Understanding the ESRM Guideline
Last year, ASIS International released the Enterprise Security Risk Management (ESRM) Guideline, which takes a different approach to traditional security. The ESRM Guideline was released at the 2019 Global Security Exchange (GSX) in September, and the Maturity Model is now available on the ASIS website.
The new guideline is the first strategic security management tool of its kind, elevating the security function by encouraging a partnership between security professionals and business leaders to manage security risks.
ESRM is an approach to security management that focuses on risk-based decisions and partnerships with asset owners, and it requires taking a holistic view of overall security risk. In other words, whoever owns the asset in an enterprise, owns the risk.
The objective of ESRM is to identify, evaluate and mitigate the likelihood and/or impact of security risks to the organization with priority given to protective activities that help enable the organization to advance its overall mission. ESRM positions the security professional as a trusted advisor to help guide asset owners through the process of making security risk management decisions.
ESRM recommends that security professionals maintain an understanding of the organization’s overall strategy, including its mission and vision, core values, operating environment, and stakeholders. Understanding this context will enable security professionals to effectively support and align with the organization’s strategic goals.
The new guideline further outlines how the ESRM Cycle is built on a foundation of transparency, governance, partnership with stakeholders, and holistic risk management. By continually repeating the ESRM Cycle, security professionals can bring ESRM practice to maturity and maintain high performance over time.
In addition, ASIS conducted a survey that will help users gauge the level of maturity of their ESRM programs. Even security professionals without a full ESRM program will be able to identify which aspects they may already have in place. ASIS will use the data from this survey to identify areas of need and create educational materials to help users advance their program’s level of maturity.
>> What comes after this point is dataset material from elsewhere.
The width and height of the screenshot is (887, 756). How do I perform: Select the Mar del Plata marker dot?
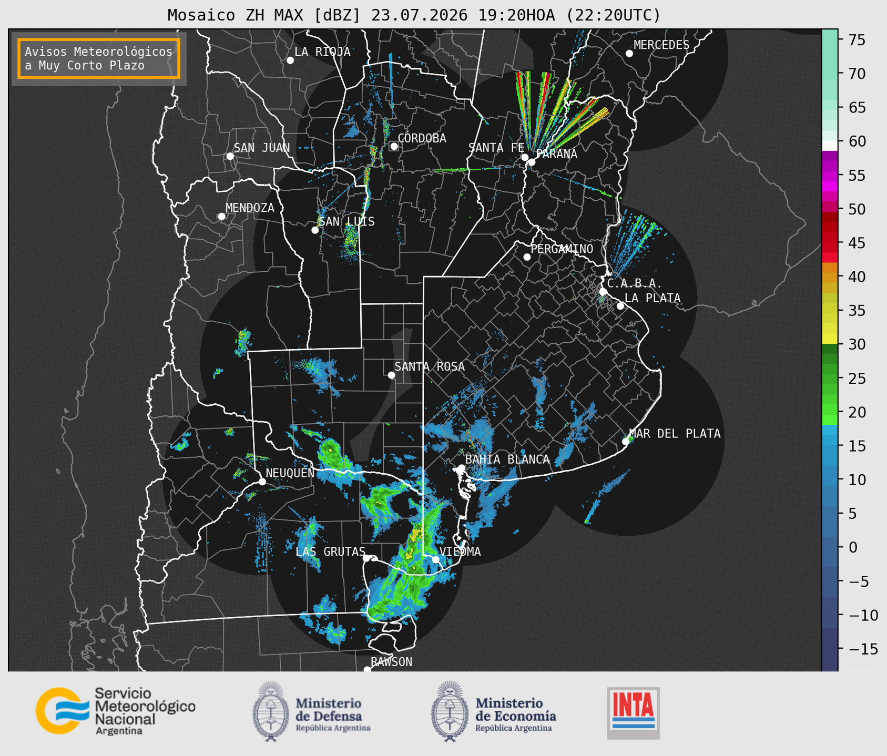[626, 442]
What are the specifics of the ESRM approach? How can an organization implement ESRM? What are the benefits of doing so? These are all common questions, which this article is meant to address.
Reasons for Adoption
According to David R. Feeney, CPP, advisory manager, cyber and physical security risk services, at Deloitte and chair of the ASIS ESRM Guideline Technical Committee, “For organizations considering adopting ESRM, there are some potential benefits of the approach for the organization, stakeholders and security professionals.”
For the organization, Feeney says, “ESRM provides a mechanism to elevate identified security risks to top management, which in turn can improve the organization’s security program.” Security risk can be more effectively and efficiently managed. For stakeholders, “ESRM offers increased engagement with security professionals, which allows stakeholders to develop a consistent and more accurate understanding of the security function’s role. Through increased communication with security professionals, stakeholders’ priorities are more effectively communicated and understood. By positioning security professionals as trusted advisors instead of authoritarian enforcers, the stakeholders are more inclined to share their insights and priorities…which leads to increased inclusion in the security risk management process,” Feeney says.
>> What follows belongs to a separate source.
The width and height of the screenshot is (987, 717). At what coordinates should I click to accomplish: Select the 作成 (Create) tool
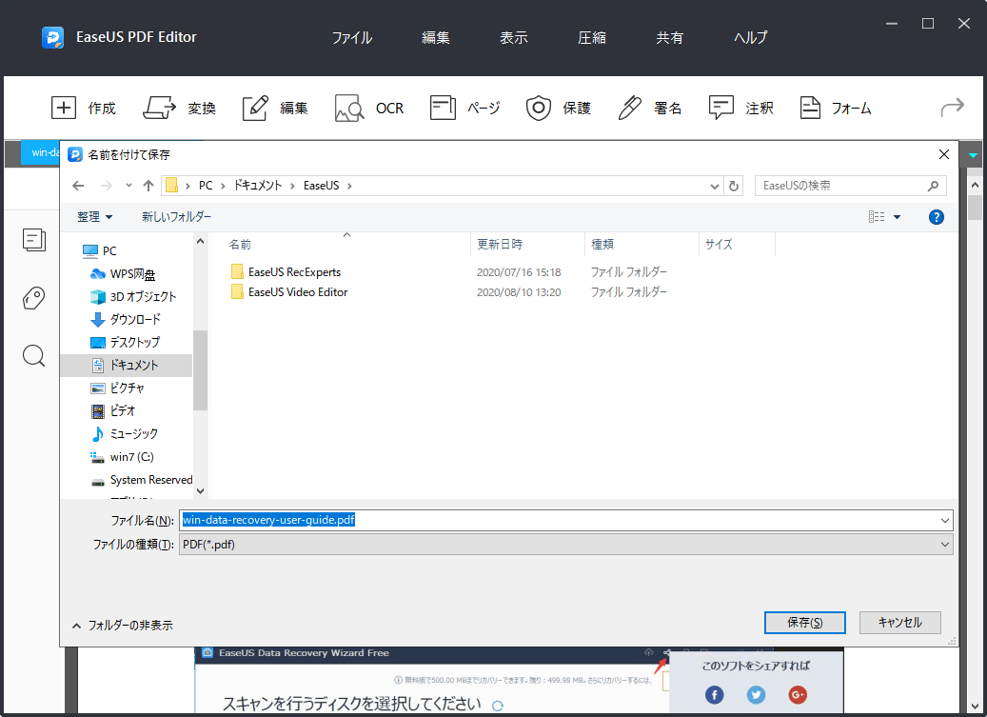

For security managers, “By taking the time to understand the context of ESRM initially, many security professionals will benefit from a broader and deeper understanding of the organization and its overall strategy,” he says.
Rachelle Loyear, VP of Integrated Security Solutions for G4S Americas, leads the G4S Security Risk Management and Integrated Practices management office, helping G4S customers take advantage of the powerful risk management business approach as part of their holistic security programs. Loyear was part of an ASIS technical committee that developed a business resiliency standard.
Of the ESRM guideline, Loyear says, “I like the plurality of it, as it shows how to add structure to things that security executives are already doing, while giving them a few more procedures to channel some of the things that they already have in place. The guideline can help enterprise security to change the way they view what they do each day to get more done. It’s a slight change from being an enforcement function to a true partner and sending the message that I’m really here to help you.”
“One of the underlying themes is transparency,” she adds, “but sometimes in security that’s considered a dirty word. A level of transparency builds trusts and partnerships, and having transparency published is a good thing.”
At GSX 2019, Loyear says she noticed in pre-conference ESRM sessions how attendees were “pleased with the amount of focus on soft skills that was in the guideline. It gives enterprise security the ability to have a better focused conversation with business units, to learn and to be more well-rounded.”
There are a number of components of ESRM as described in the ASIS ESRM Guideline that help convey what specific actions should be taken to adopt and embrace ESRM as a security risk management process. Those components -- the context of ESRM, the ESRM cycle, and the foundation of ESRM – will be discussed in future articles.